-- Begin --

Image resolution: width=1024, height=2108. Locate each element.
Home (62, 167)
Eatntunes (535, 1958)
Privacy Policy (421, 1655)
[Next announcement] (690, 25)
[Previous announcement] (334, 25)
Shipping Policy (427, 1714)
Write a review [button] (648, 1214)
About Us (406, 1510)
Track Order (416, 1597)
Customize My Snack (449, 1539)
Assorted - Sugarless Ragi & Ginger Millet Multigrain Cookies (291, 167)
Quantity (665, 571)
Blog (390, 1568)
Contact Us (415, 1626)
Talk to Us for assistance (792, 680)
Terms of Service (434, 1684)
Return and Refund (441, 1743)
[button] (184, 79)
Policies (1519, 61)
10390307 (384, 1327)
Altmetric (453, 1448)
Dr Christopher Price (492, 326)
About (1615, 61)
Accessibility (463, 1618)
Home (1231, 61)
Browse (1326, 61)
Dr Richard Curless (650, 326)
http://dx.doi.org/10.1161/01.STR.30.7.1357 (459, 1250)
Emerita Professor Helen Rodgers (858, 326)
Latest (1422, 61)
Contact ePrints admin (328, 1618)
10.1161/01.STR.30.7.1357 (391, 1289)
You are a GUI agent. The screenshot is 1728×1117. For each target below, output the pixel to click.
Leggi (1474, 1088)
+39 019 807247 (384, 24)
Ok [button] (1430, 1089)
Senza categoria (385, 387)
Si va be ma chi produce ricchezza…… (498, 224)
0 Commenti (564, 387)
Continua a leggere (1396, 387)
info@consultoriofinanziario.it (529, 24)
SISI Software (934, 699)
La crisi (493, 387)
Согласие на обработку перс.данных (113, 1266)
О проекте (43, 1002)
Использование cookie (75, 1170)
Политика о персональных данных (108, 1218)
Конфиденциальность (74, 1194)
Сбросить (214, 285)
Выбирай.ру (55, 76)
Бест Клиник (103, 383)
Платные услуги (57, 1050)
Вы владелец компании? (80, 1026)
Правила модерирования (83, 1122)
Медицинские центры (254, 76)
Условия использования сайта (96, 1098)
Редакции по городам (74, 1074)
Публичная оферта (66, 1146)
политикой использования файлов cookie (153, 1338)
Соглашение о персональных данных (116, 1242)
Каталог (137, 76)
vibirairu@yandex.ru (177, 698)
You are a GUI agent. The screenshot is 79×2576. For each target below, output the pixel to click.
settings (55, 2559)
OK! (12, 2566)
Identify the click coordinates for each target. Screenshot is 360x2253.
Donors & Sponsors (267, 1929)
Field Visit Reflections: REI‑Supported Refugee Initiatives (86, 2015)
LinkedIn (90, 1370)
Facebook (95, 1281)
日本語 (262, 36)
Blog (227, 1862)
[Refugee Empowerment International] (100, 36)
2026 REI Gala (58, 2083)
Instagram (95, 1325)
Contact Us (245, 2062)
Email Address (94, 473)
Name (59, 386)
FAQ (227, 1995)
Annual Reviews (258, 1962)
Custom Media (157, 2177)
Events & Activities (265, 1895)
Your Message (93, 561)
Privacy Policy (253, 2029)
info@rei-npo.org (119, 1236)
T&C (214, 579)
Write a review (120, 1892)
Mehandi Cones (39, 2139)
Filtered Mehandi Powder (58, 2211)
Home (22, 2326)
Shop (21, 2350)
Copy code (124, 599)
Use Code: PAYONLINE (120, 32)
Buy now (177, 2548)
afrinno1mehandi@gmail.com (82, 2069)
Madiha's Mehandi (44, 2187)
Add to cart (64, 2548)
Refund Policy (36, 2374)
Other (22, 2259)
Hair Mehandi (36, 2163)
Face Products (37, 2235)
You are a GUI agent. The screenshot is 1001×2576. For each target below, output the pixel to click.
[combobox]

-- End --

▶ _Your objective_:
Rewrite the rows above, changing "Write a review" to "Leave a review" wherever it appears and keeping everything else the same.

▶ _Answer_:
Image resolution: width=1024, height=2108. Locate each element.
Home (62, 167)
Eatntunes (535, 1958)
Privacy Policy (421, 1655)
[Next announcement] (690, 25)
[Previous announcement] (334, 25)
Shipping Policy (427, 1714)
Leave a review [button] (648, 1214)
About Us (406, 1510)
Track Order (416, 1597)
Customize My Snack (449, 1539)
Assorted - Sugarless Ragi & Ginger Millet Multigrain Cookies (291, 167)
Quantity (665, 571)
Blog (390, 1568)
Contact Us (415, 1626)
Talk to Us for assistance (792, 680)
Terms of Service (434, 1684)
Return and Refund (441, 1743)
[button] (184, 79)
Policies (1519, 61)
10390307 (384, 1327)
Altmetric (453, 1448)
Dr Christopher Price (492, 326)
About (1615, 61)
Accessibility (463, 1618)
Home (1231, 61)
Browse (1326, 61)
Dr Richard Curless (650, 326)
http://dx.doi.org/10.1161/01.STR.30.7.1357 (459, 1250)
Emerita Professor Helen Rodgers (858, 326)
Latest (1422, 61)
Contact ePrints admin (328, 1618)
10.1161/01.STR.30.7.1357 (391, 1289)
You are a GUI agent. The screenshot is 1728×1117. For each target below, output the pixel to click.
Leggi (1474, 1088)
+39 019 807247 (384, 24)
Ok [button] (1430, 1089)
Senza categoria (385, 387)
Si va be ma chi produce ricchezza…… (498, 224)
0 Commenti (564, 387)
Continua a leggere (1396, 387)
info@consultoriofinanziario.it (529, 24)
SISI Software (934, 699)
La crisi (493, 387)
Согласие на обработку перс.данных (113, 1266)
О проекте (43, 1002)
Использование cookie (75, 1170)
Политика о персональных данных (108, 1218)
Конфиденциальность (74, 1194)
Сбросить (214, 285)
Выбирай.ру (55, 76)
Бест Клиник (103, 383)
Платные услуги (57, 1050)
Вы владелец компании? (80, 1026)
Правила модерирования (83, 1122)
Медицинские центры (254, 76)
Условия использования сайта (96, 1098)
Редакции по городам (74, 1074)
Публичная оферта (66, 1146)
политикой использования файлов cookie (153, 1338)
Соглашение о персональных данных (116, 1242)
Каталог (137, 76)
vibirairu@yandex.ru (177, 698)
You are a GUI agent. The screenshot is 79×2576. For each target below, output the pixel to click.
settings (55, 2559)
OK! (12, 2566)
Identify the click coordinates for each target. Screenshot is 360x2253.
Donors & Sponsors (267, 1929)
Field Visit Reflections: REI‑Supported Refugee Initiatives (86, 2015)
LinkedIn (90, 1370)
Facebook (95, 1281)
日本語 (262, 36)
Blog (227, 1862)
[Refugee Empowerment International] (100, 36)
2026 REI Gala (58, 2083)
Instagram (95, 1325)
Contact Us (245, 2062)
Email Address (94, 473)
Name (59, 386)
FAQ (227, 1995)
Annual Reviews (258, 1962)
Custom Media (157, 2177)
Events & Activities (265, 1895)
Your Message (93, 561)
Privacy Policy (253, 2029)
info@rei-npo.org (119, 1236)
T&C (214, 579)
Leave a review (120, 1892)
Mehandi Cones (39, 2139)
Filtered Mehandi Powder (58, 2211)
Home (22, 2326)
Shop (21, 2350)
Copy code (124, 599)
Use Code: PAYONLINE (120, 32)
Buy now (177, 2548)
afrinno1mehandi@gmail.com (82, 2069)
Madiha's Mehandi (44, 2187)
Add to cart (64, 2548)
Refund Policy (36, 2374)
Other (22, 2259)
Hair Mehandi (36, 2163)
Face Products (37, 2235)
You are a GUI agent. The screenshot is 1001×2576. For each target below, output the pixel to click.
[combobox]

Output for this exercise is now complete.